What goes around, comes around

Enfin pour conclure, le matérialisme trans est traversé par de nombreuses contradictions, par des forces aussi dynamiques et novatrices que profondément réactionnaires, ce qui arrive dans tout chantier théorique nouveau. Ces mêmes forces contradictoires peuvent-t-elles traverser un même auteur ou autrice : tel est le cas, par exemple, de Emmanuel Beaubatie, lequel d’ailleurs je rejoins lorsqu’il dit qu’il y a bien plus de nuances qu’une dichotomie de deux pôles « normatifs vs. subversifs » [41]. Dans tous les cas, l’intention du transmatérialisme n’est pas nouvelle : il est un autre espace théorique qu’il aurait substitué, plus par un effet générationnel que par une victoire intellectuelle sur (ce qu’on entend par) « le queer » et qui essaie de tracer des ponts production théorique et activité militante trans. C’est ce que prétendait aussi le transféminisme espagnol avant l’échec du projet de loi Trans [42], c’est aussi ce que prétendait la vague de théoriciens d’après Butler (chaque auteurice a ses échecs propres dont je m’abstiendrai de détailler aujourd’hui). Le transmatérialisme ne réussit pas, du moins ici, à dépasser les débats métaphysiques : à l’exception de l’article de Nöomi Gruswald sur les expériences tirées des ateliers d’autodéfense [43], puis du deuxième volet de Pauline Clochec qui approfondit la construction corporelle des femmes trans [44] ; le reste finit par être une métaphysique totalement détachée de toute matérialité (chair, corps, processus d’inscription de masculinité et de féminité) qui parle de la dialectique des hommes et des femmes comme un mantra, sans pour autant spécifier en quoi consiste exactement une transition, ce qui à mon avis n’est pas si clair pour tout le monde…

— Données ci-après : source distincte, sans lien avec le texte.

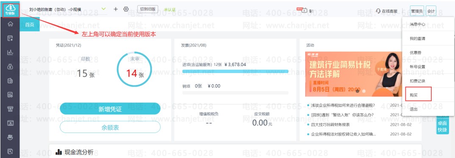Switch to the 首页 tab
Image resolution: width=455 pixels, height=158 pixels.
click(30, 25)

Tout se passe comme si le milieu trans (et ses alliances avec d’autres secteurs) voulait, de façon cyclique, résoudre certains problèmes qui reviennent chaque x années : l’organisation, la praxis, le racisme, la précarité, l’instrumentalisation des personnes trans par l’académie, la non-mixité, le remaniement de concepts… Sauf que finalement ce sont des problèmes qui ne se résolvent jamais : comme dans le village de Macondo (Cent années de solitude, Gabriel Garcia Marquez) à chaque fois les enfants naissent avec une queue de porc. Même Julia Serano reconnaît cet éternel retour dans le milieu trans. Ne vaut-il pas la peine de se demander si nos subjectivités ont encore, per se, un potentiel révolutionnaire – autant d’un point de vue individuel que collectif – au lieu de nous interroger ad vitam sur qui nous sommes et où nous sommes. Sans mépriser les liens communautaires (moi-même je me lève certains jours avec des envies de proposer une transmasculinité séparatiste !), il faudrait reconnaître que toutes les « soupes de lettres » (LGBTIAQNB, TPG) et non-mixités sexuelles sont assimilées, d’une façon ou d’une autre, et qu’aucune subjectivité sexuelle ne devrait être, et peu importe la raison, en première ligne pour une éventuelle révolution. Il faudrait assumer de dire, surtout grâce aux mouvements autonomes et anarchistes, que le sujet contestataire est toujours en mouvement et qu’il n’y a rien qui garantisse qu’un secteur, aussi oppressé soit-il, ne puisse pas virer conservateur.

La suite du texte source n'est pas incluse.